Le blog de Shila s'était fait connaître sur la toile à une vitesse folle. Il contenait multiples preuves du réchauffement climatique à Iqaluit: des photos des glaciers en 2000 et en 2050, des données scientifiques sur la montée des eaux ou la disparition massives d'espèces marine, etc.  Après l'avoir consulté, il était impossible de nier l'existence du réchauffement climatique.

Shila était très contente d'avoir pu avoir un impact sur les gens concernant les changements climatique. Elle avait reçu de nombreux commentaires de lecteurs qui disaient avoir pris conscience du problème et essayer de ne pas polluer la planète encore plus. Ce succès inattendu était très bien, mais Shila savait également que ce ne serait pas assez pour sauver la planète d'une extinction. Mais, ailleurs dans le monde, un autre évènement lié au changement climatique pouvait possiblement l'aider dans sa mission: les feux de forêt qui brûlaient partout dans le monde, mais surtout en Californie.

Le feu de forêt qui embrasait la vallée de San Fernando était également une preuve du changement climatique. C'était rendu normal pour la Californie d'avoir des feux de forêt à tout moment de l'année.

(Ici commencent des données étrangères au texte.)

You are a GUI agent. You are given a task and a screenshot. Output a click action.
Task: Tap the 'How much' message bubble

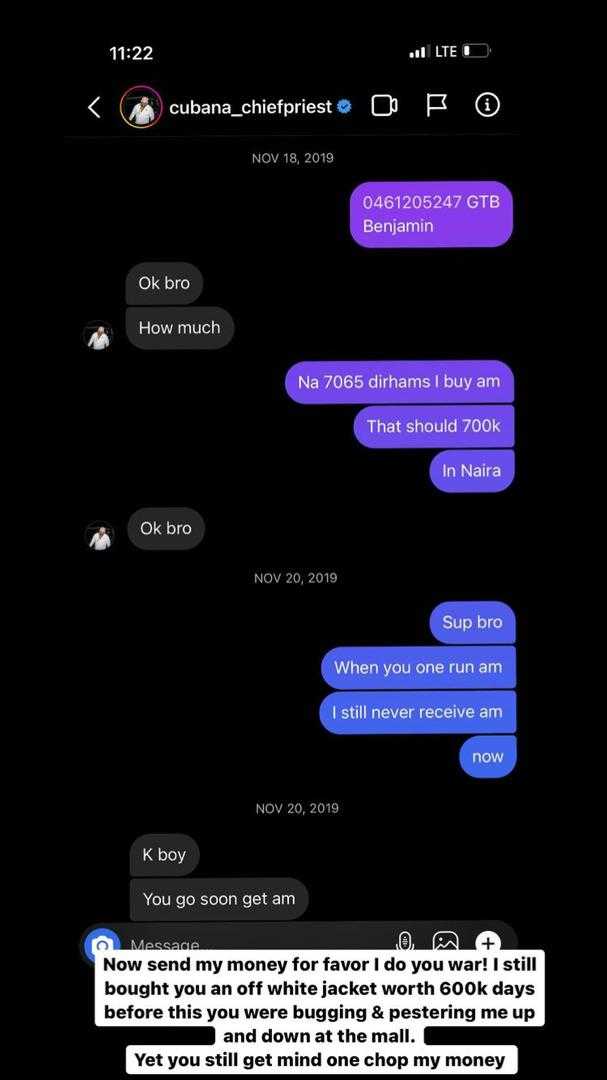point(180,328)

Lorsqu'un s'éteignait, une autre forêt s'embrasait. C'était une réelle crise humanitaire. Tous les médias parlaient des feux de forêt et parfois des glaciers qui fondaient. C'était du progrès, mais aucun gouvernement n'avait encore décidé de prendre des mesures pour le réchauffement climatique, même pas celui du Canada. C'était donc un succès mitigé.

Cependant, l'armée était arrivée à Iqaluit deux jours plus tôt. Depuis, elle travaillait sans relâche à construire des barrages pour empêcher l'eau d'inonder la ville d'Iqaluit. L'aide des soldats était grandement appréciée par les habitants de la ville, mais ils savaient également que leurs maisons finiraient quand même par être inondées. Ce n'était qu'une question de temps. Les glaciers continuaient de fondre, le niveau de la mer continuait d'augmenter. Si Iqaluit n'était pas inondée maintenant, elle le serait dans quelques jours ou quelques semaines. Toutefois, l'arrivée de l'armée avait une retombée plus positive pour les Canadiens. En envoyant l'armée pour aider les futurs sinistrés à défendre leur ville, le gouvernement fédéral ne pouvait plus ignorer le fait que les glaciers fondaient. C'était indéniable. Alors, il avait dû agir pour satisfaire la population.

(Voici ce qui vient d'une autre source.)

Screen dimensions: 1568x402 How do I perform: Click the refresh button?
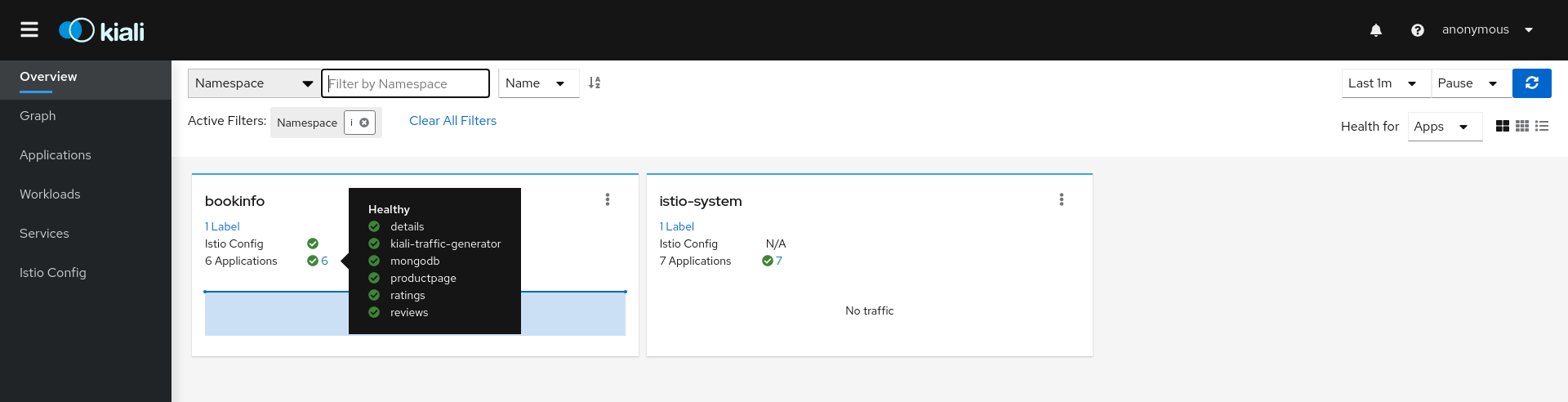click(1532, 83)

-Qu'est-ce que tu regardes, Sakari? Demanda Shila en passant dans le salon.

Sa sœur était assise sur le divan, penchée vers l'avant avec les yeux rivés sur la télévision. Elle avait un sourire satisfait sur les lèvres.

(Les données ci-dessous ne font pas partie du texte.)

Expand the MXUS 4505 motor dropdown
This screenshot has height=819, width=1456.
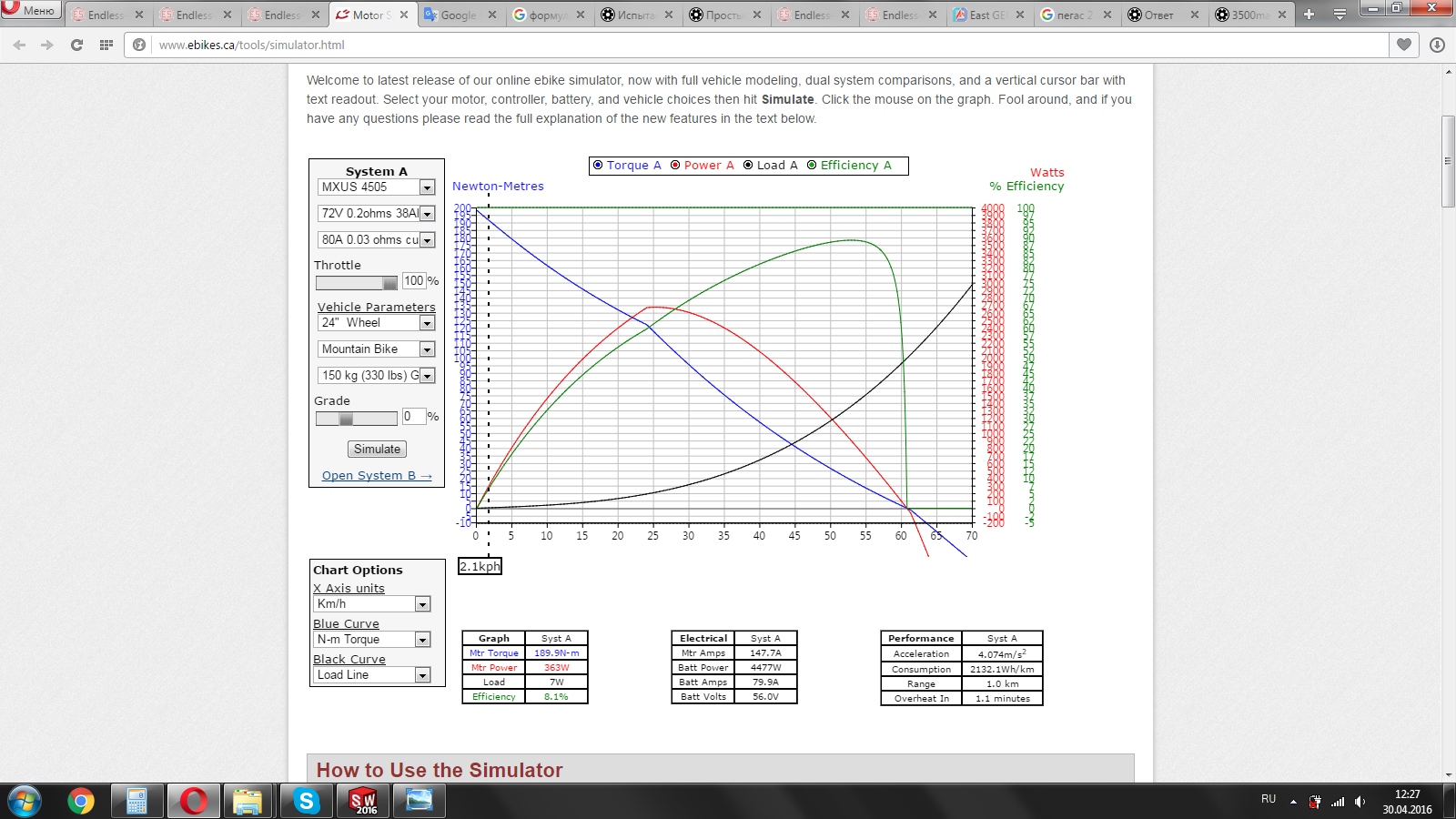click(427, 187)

-C'est le premier ministre qui annonce que le Canada combattra les changements climatiques. Tu as réussi, la félicita-t-elle en lui tapant sur l'épaule.

Shila esquissa un sourire timide. Elle n'aimait pas beaucoup avoir de l'attention, mais elle appréciait le compliment, et il était justifié. Son blog avait eu l'effet d'une bombe sur les réseaux sociaux et elle aimait bien penser qu'elle avait contribué à forcer le gouvernement à adopter des mesures. Elle se sentait utile.

Alors, Shila prit place sur le divan à côté de sa sœur aînée et observa la scène se déroulant sur la télévision. Le journaliste décrivait les nombreuses émeutes ayant eu lieu à Ottawa, devant le parlement, pour réclamer des mesures pour le climat. Il y avait eu plusieurs longues manifestations au cours des derniers jours qui avaient très mal tourné. Au départ, l'intention des manifestants était de pacifiquement réclamer au gouvernement des mesures, mais cela avait échoué. Alors, les manifestants avaient compris qu'ils devaient être plus agressifs, ce qui avait donné lieu à plusieurs émeutes. Des gens avaient été bousculés, d'autres piétinés, plusieurs manifestants s'étaient attaqués à des soldats qui gardaient le parlement. Bref, c'était le chaos, mais le gouvernement n'avait pas eu d'autre choix que d'adopter des mesures pour réduire drastiquement les émissions de carbone sous les conseils des scientifiques.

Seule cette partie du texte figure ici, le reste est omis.